▶ _WHAT YOU HAVE TO DO_: Each record in the material below must be written out again exactly.

(Beginning of DATA TO USE)

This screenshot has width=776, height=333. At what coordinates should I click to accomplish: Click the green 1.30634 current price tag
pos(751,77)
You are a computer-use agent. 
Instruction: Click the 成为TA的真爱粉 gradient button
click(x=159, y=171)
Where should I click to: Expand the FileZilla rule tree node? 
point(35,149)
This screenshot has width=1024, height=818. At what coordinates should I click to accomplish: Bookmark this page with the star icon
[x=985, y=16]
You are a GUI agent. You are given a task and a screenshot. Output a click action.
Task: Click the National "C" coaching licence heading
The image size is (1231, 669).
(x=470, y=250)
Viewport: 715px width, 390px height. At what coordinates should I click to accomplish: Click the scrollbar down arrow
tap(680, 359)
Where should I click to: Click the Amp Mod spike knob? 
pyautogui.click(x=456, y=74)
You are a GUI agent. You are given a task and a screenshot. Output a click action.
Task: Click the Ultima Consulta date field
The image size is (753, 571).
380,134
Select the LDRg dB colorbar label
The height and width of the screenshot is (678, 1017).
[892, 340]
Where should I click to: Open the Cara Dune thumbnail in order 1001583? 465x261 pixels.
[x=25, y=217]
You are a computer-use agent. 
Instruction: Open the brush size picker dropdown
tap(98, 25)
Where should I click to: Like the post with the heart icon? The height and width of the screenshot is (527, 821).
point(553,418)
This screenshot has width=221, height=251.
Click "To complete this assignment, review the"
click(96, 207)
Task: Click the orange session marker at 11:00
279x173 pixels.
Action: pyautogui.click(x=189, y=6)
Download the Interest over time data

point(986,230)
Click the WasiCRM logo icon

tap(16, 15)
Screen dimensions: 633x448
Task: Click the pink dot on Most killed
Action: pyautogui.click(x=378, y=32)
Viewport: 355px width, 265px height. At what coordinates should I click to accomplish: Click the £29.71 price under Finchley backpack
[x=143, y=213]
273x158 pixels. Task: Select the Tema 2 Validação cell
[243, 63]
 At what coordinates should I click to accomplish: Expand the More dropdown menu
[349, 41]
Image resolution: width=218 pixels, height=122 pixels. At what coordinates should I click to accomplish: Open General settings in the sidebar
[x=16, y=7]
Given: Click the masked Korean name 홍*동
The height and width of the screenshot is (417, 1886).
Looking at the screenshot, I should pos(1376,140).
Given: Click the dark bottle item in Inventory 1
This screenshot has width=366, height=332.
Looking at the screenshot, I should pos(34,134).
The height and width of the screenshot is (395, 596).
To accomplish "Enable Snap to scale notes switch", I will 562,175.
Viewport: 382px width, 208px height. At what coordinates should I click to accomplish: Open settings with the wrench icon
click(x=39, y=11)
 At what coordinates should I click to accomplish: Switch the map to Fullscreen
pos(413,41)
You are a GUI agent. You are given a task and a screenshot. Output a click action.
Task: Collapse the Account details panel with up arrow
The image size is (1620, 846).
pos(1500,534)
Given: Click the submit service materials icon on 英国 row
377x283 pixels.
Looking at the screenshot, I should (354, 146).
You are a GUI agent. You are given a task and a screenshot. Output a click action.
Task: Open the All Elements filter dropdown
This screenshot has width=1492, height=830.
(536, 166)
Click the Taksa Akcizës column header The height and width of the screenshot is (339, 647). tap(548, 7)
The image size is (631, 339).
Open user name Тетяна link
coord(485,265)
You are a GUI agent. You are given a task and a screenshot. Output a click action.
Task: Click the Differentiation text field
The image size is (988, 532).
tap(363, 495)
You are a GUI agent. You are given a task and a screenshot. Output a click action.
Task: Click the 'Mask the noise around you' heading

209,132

(End of DATA TO USE)

▶ _FINAL ANSWER_:
This screenshot has width=776, height=333. At what coordinates should I click to accomplish: Click the green 1.30634 current price tag
pos(751,77)
You are a computer-use agent. 
Instruction: Click the 成为TA的真爱粉 gradient button
click(x=159, y=171)
Where should I click to: Expand the FileZilla rule tree node? 
point(35,149)
This screenshot has width=1024, height=818. At what coordinates should I click to accomplish: Bookmark this page with the star icon
[x=985, y=16]
You are a GUI agent. You are given a task and a screenshot. Output a click action.
Task: Click the National "C" coaching licence heading
The image size is (1231, 669).
(x=470, y=250)
Viewport: 715px width, 390px height. At what coordinates should I click to accomplish: Click the scrollbar down arrow
tap(680, 359)
Where should I click to: Click the Amp Mod spike knob? 
pyautogui.click(x=456, y=74)
You are a GUI agent. You are given a task and a screenshot. Output a click action.
Task: Click the Ultima Consulta date field
The image size is (753, 571).
380,134
Select the LDRg dB colorbar label
The height and width of the screenshot is (678, 1017).
[892, 340]
Where should I click to: Open the Cara Dune thumbnail in order 1001583? 465x261 pixels.
[x=25, y=217]
You are a computer-use agent. 
Instruction: Open the brush size picker dropdown
tap(98, 25)
Where should I click to: Like the post with the heart icon? The height and width of the screenshot is (527, 821).
point(553,418)
This screenshot has width=221, height=251.
Click "To complete this assignment, review the"
click(96, 207)
Task: Click the orange session marker at 11:00
279x173 pixels.
Action: pyautogui.click(x=189, y=6)
Download the Interest over time data

point(986,230)
Click the WasiCRM logo icon

tap(16, 15)
Screen dimensions: 633x448
Task: Click the pink dot on Most killed
Action: pyautogui.click(x=378, y=32)
Viewport: 355px width, 265px height. At what coordinates should I click to accomplish: Click the £29.71 price under Finchley backpack
[x=143, y=213]
273x158 pixels. Task: Select the Tema 2 Validação cell
[243, 63]
 At what coordinates should I click to accomplish: Expand the More dropdown menu
[349, 41]
Image resolution: width=218 pixels, height=122 pixels. At what coordinates should I click to accomplish: Open General settings in the sidebar
[x=16, y=7]
Given: Click the masked Korean name 홍*동
The height and width of the screenshot is (417, 1886).
Looking at the screenshot, I should pos(1376,140).
Given: Click the dark bottle item in Inventory 1
This screenshot has width=366, height=332.
Looking at the screenshot, I should pos(34,134).
The height and width of the screenshot is (395, 596).
To accomplish "Enable Snap to scale notes switch", I will 562,175.
Viewport: 382px width, 208px height. At what coordinates should I click to accomplish: Open settings with the wrench icon
click(x=39, y=11)
 At what coordinates should I click to accomplish: Switch the map to Fullscreen
pos(413,41)
You are a GUI agent. You are given a task and a screenshot. Output a click action.
Task: Collapse the Account details panel with up arrow
The image size is (1620, 846).
pos(1500,534)
Given: Click the submit service materials icon on 英国 row
377x283 pixels.
Looking at the screenshot, I should (354, 146).
You are a GUI agent. You are given a task and a screenshot. Output a click action.
Task: Open the All Elements filter dropdown
This screenshot has width=1492, height=830.
(536, 166)
Click the Taksa Akcizës column header The height and width of the screenshot is (339, 647). tap(548, 7)
The image size is (631, 339).
Open user name Тетяна link
coord(485,265)
You are a GUI agent. You are given a task and a screenshot. Output a click action.
Task: Click the Differentiation text field
The image size is (988, 532).
tap(363, 495)
You are a GUI agent. You are given a task and a screenshot. Output a click action.
Task: Click the 'Mask the noise around you' heading

209,132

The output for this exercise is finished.